= Richard Macksey =

American humanities professor (1931–2019)

Richard Alan Macksey (July 25, 1931 – July 22, 2019) was Professor of Humanities and co-founder and longtime Director of the Humanities Center (now the Department of Comparative Thought and Literature) at The Johns Hopkins University, where he taught critical theory, comparative literature, and film studies. Macksey was educated at Princeton and Johns Hopkins, earning his B.A. at the latter in 1953 and his Ph.D. in 1957. He taught at Johns Hopkins (both the school of Arts & Sciences as well as the Medical School) beginning in the autumn of 1958 as an assistant professor in The Writing Seminars. He was the longtime Comparative Literature editor of MLN (Modern Language Notes), published by Johns Hopkins University Press. He was a recipient of the University's George E. Owen Teaching Award in 1992, honouring his teaching ability and dedication to undergraduates and the Hopkins Distinguished Alumnus Award in 1999.

During this time, he also played a significant role in the creation of the Humanities Center, aiding in the sponsorship of courses in literature, art, philosophy, and history. Macksey also presided over one of the largest private libraries in Maryland, with over 70,000 books and manuscripts. An image of the room overspilling with books has been a popular internet meme in the 2010s and 2020s.

As Director for the Humanities Center, Macksey, with funding from the Ford Foundation, organized the influential international literary theory symposium, "The Languages of Criticism and the Sciences of Man," which featured prominent academics such as Paul de Man, Jacques Derrida, Roland Barthes, and Jacques Lacan, and where Derrida presented his lecture "Structure, Sign, and Play in the Discourse of the Human Sciences", credited with "tear[ing] down the temple of structuralism." These lectures were collected as The Structuralist Controversy, the most recent version of which was published in 2005.

* * * * * * * * *

* [Description of the task] Name every academic the Richard Macksey biography lists as featured at the symposium "The Languages of Criticism and the Sciences of Man."

* * * * * * * * *

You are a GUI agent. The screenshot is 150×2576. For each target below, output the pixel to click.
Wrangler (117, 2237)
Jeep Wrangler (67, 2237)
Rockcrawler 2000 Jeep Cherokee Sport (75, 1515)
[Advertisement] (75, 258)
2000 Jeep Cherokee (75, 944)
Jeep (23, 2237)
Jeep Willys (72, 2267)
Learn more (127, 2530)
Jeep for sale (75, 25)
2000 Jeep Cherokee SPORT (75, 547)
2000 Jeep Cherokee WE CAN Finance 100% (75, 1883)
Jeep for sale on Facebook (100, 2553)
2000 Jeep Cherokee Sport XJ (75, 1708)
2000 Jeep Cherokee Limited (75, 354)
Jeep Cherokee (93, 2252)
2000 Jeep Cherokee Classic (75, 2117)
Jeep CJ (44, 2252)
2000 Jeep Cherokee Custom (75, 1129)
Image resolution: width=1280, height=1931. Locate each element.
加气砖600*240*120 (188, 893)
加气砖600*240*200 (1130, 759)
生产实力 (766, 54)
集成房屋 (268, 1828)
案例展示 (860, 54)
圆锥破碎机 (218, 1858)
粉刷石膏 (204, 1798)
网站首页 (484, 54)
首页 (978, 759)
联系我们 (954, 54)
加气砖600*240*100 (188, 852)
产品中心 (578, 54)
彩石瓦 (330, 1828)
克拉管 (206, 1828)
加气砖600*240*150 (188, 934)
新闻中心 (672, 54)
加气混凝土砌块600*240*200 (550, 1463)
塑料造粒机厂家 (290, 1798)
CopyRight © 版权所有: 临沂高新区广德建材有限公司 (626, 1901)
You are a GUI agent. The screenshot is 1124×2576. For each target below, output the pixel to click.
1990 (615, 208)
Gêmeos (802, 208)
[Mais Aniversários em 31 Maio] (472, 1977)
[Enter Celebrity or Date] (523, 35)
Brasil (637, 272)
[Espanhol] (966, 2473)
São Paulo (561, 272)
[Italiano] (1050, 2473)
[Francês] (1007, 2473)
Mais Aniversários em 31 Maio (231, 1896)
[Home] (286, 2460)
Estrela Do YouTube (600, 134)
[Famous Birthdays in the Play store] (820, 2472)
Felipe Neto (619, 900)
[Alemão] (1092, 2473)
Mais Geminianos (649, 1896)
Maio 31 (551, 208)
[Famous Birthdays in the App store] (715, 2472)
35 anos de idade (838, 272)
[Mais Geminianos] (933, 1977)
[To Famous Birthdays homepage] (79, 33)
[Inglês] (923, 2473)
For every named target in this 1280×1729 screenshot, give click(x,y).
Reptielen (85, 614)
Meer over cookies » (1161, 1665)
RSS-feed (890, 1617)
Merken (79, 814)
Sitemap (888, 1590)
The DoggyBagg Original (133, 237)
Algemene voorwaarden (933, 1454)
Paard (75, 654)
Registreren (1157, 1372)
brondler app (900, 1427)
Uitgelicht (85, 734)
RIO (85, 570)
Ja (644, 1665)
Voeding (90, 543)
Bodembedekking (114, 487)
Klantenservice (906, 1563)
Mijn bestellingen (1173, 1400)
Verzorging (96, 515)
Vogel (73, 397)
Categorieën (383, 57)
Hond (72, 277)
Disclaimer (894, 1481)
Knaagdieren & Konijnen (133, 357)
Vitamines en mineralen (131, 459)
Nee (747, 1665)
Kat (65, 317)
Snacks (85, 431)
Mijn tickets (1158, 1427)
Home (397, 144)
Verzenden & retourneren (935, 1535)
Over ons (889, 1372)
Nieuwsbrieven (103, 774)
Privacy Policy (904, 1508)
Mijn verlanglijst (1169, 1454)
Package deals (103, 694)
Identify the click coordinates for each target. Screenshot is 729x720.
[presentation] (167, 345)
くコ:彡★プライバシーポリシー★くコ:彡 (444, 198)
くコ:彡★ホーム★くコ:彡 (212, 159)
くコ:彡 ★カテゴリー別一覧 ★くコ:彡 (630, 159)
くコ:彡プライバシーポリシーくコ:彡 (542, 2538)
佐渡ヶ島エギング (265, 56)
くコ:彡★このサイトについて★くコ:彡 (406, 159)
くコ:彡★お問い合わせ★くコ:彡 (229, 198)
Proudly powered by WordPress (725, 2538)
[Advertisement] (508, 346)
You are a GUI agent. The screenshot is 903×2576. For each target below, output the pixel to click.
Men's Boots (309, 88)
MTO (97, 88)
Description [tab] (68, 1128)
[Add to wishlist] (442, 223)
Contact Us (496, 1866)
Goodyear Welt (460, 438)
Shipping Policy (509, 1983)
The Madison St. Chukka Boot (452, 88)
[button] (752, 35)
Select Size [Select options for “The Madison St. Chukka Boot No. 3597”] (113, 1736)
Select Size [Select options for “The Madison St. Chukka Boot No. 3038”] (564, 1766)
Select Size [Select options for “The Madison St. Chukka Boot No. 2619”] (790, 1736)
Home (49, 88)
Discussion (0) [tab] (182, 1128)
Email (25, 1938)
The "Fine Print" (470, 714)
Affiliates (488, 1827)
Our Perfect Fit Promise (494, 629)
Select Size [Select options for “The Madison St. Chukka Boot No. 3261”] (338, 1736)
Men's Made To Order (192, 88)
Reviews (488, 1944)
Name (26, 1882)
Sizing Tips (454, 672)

* * * * * * * * *

* [Response area] Paul de Man, Jacques Derrida, Roland Barthes, Jacques Lacan